26. The method for adjusting a haymaking machine (1) into a transport position according to claim 16, wherein each said boom (7) includes a pivoting portion (8), which is pivotably connected to the attachment region (3), and a sliding portion (9), which is slidably connected to the pivoting portion (8) and on which the cultivating unit (20) is arranged, wherein the adjustment of the cultivating unit (20) between the inner position and the outer position is performed by translational sliding of the sliding portion (9) on the pivoting portion (8).

27. The method for adjusting a haymaking machine (1) into a transport position according to claim 16, wherein the cultivating unit (20) into the inner position gives rise to positive engagement between the side unit (6) and the main frame (2), which positive engagement prevents the boom (7) from pivoting out of the longitudinal position.

28. The method for adjusting a haymaking machine (1) into a transport position according to claim 16, further comprising a positive engagement is established between a first locking element (25), which is connected to the main frame (2), and a second locking element (26), which is connected to the cultivating unit (20).

29. The method for adjusting a haymaking machine (1) into a transport position according to claim 16, wherein the haymaking machine (1) is designed as a windrower, and each cultivating unit (20) is designed as a windrower unit which has a pickup device (21) and a transverse conveyor device (22), wherein the pickup device (21) is configured to pick up agricultural crops from the ground (30) and transfer said crops to the transverse conveying device (22), and the transverse conveying device (22) is configured to convey the transferred crops along the transverse axis (Y) and deposit said crops in the form of a windrow on the ground (30).

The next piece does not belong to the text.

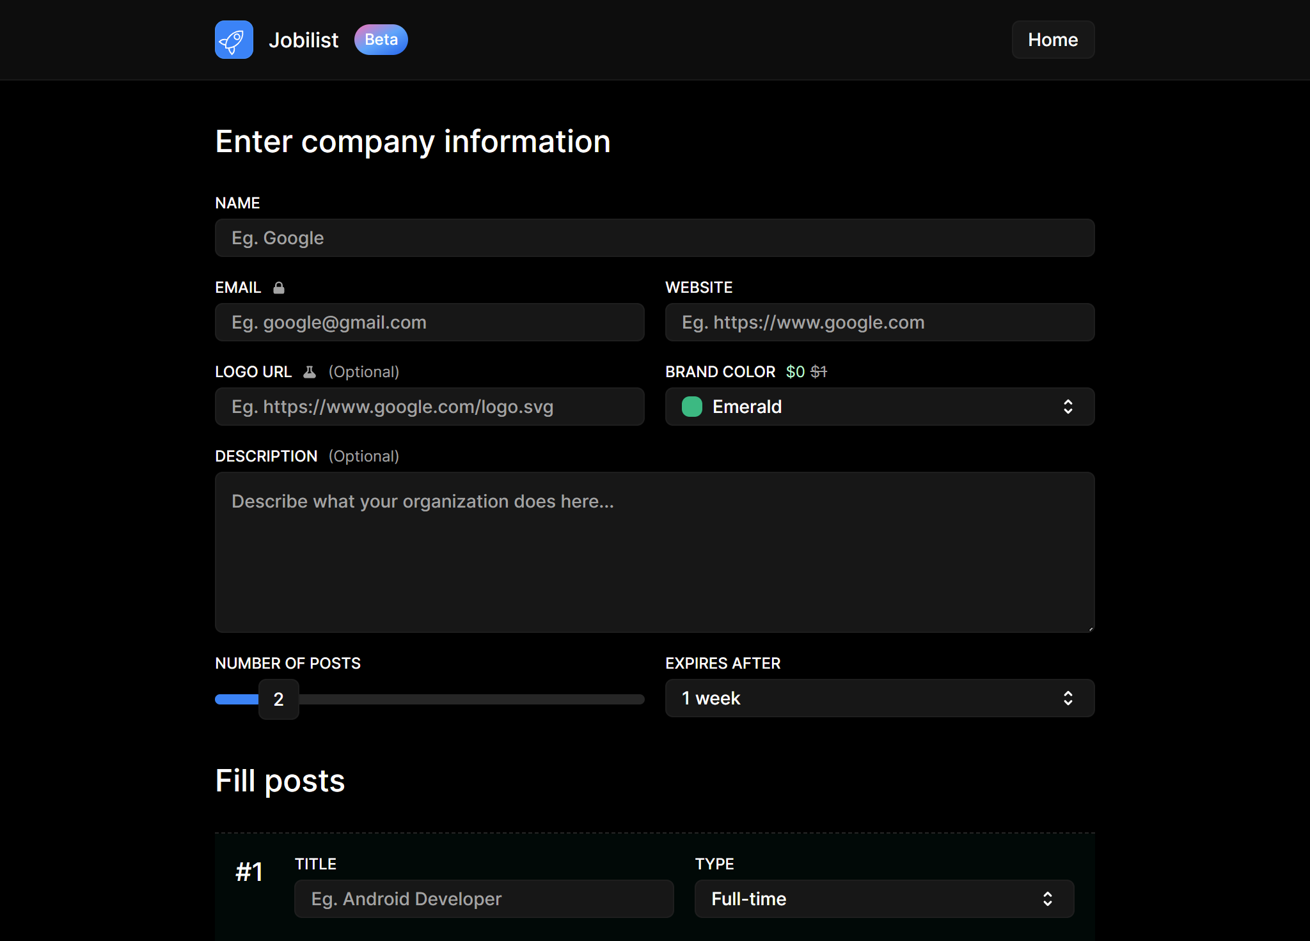1310x941 pixels.
Task: Open the Expires After 1 week dropdown
Action: click(x=880, y=698)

30. A haymaking machine (1) comprising of:

a main frame (2) and two side units (6) arranged to both sides on the main frame (2), each side unit having a boom (7), which in a side position extends sidewards along a transverse axis (Y) from an attachment region (3) of the main frame (2), and a cultivating unit (20), arranged on the boom (7), for field cultivation, said cultivating unit (20) being adjustable on the boom (7) between an inner position arranged relatively close to the attachment region (3) and an outer position that is further remote from the attachment region (3), wherein the haymaking machine (1) from a working position in which the booms (7) are in the side position can have each cultivating unit (20) are adjustable relative to the main frame (2) into an upright position, at least in part by pivoting about in each case one unit pivot axis (A) which, when the booms (7) are in the side position, extends at least predominantly along the transverse axis (Y) and the booms (7) adjustable relative to the main frame (2), at least in part by pivoting about in each case one boom pivot axis (B), which extends at least predominantly along a vertical axis (Z) and is arranged in the attachment region (3), towards the longitudinal axis (X) into a longitudinal position, wherein the booms (7) are adjustable while the cultivating units (20) are at least temporarily in the outer position, and the cultivating units (20) are adjustable into the inner position after the adjustment of the booms (7) has been at least performed at least partially.